筋トレで体が変わると可動域とかも変わってしまい、そこから肩をつくり直すとケガの原因にもなるので、ずっとボールを使わせています」

【東筑の監督として4度の甲子園】

 母校の改革はすぐに、そして思わぬ形で結果として表われる。就任1年目の夏こそ初戦敗退だったが、翌1996年夏、東福岡と福岡大会決勝で激突した。1点を追う9回一死満塁から平凡な遊ゴロに、誰もが併殺で試合終了と思った次の瞬間、遊撃手が二塁へ悪送球。一気に二者が生還し、逆転サヨナラで9年ぶり5度目の夏の甲子園の切符をつかんだ。

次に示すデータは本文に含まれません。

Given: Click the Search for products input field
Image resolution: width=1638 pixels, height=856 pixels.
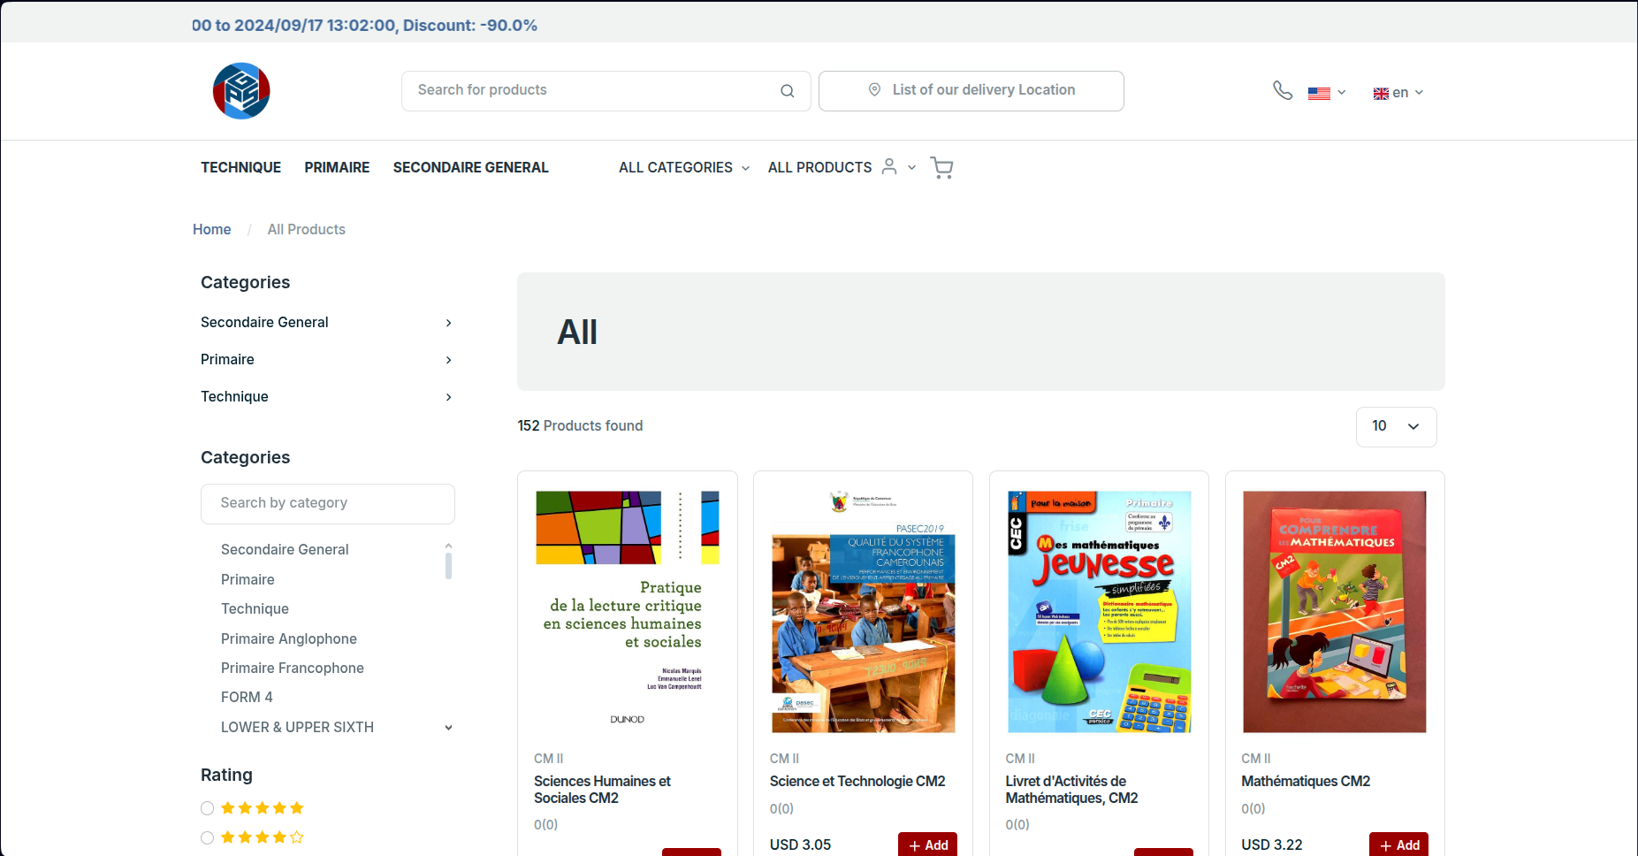Looking at the screenshot, I should [583, 90].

「打った瞬間、『あっ、ゲッツーだ』と。『いい試合でよかったな』と思いましたね。そしたら悪送球で......。何であんなショートゴロを打ちよるんでしょうね(笑)」

 毎試合のように打順を変える「猫の目打線」で甲子園でも1勝し、自身の現役時代には途中までしか流れなかった1分43秒もある校歌をフルコーラスで歌いきることができた。三井由佳子さんが史上初めて女子マネジャーとしてベンチ入りしたことでも話題となった。

「三井の横にいたらテレビに映ると思っていつも横にいました(笑)。試合ではやっぱり調子のいい選手を使うべきだと思っているし、4番でも調子が悪くて打てないんだったら、下位で気楽に打たせたほうがいい。経験のなかで固執してもしょうがないなと思っています」

 1998年春の選抜に出場したあと、九州国際大付など私学の台頭もあり、長らく甲子園からは遠ざかり、2010年に鞍手高校へ異動となる。

甲子園出場経験がない鞍手の打力を伸ばすために技術本を買い漁り、独学で勉強して指導に生かした。

「理想はバットの動きと腰の動きを平行にすること。アッパースイングなのに腰は地面と水平に回っていたらバットはスムーズに出ないし、力が入りません。今でもそれを基本に教えています」

 鞍手での指導も6年目を終え、ようやく自身の教えが浸透し始めていた2016年春。再び東筑へ戻ることになった。後ろ髪を引かれる思いもあったが、切り替えて後輩たちの指導に集中。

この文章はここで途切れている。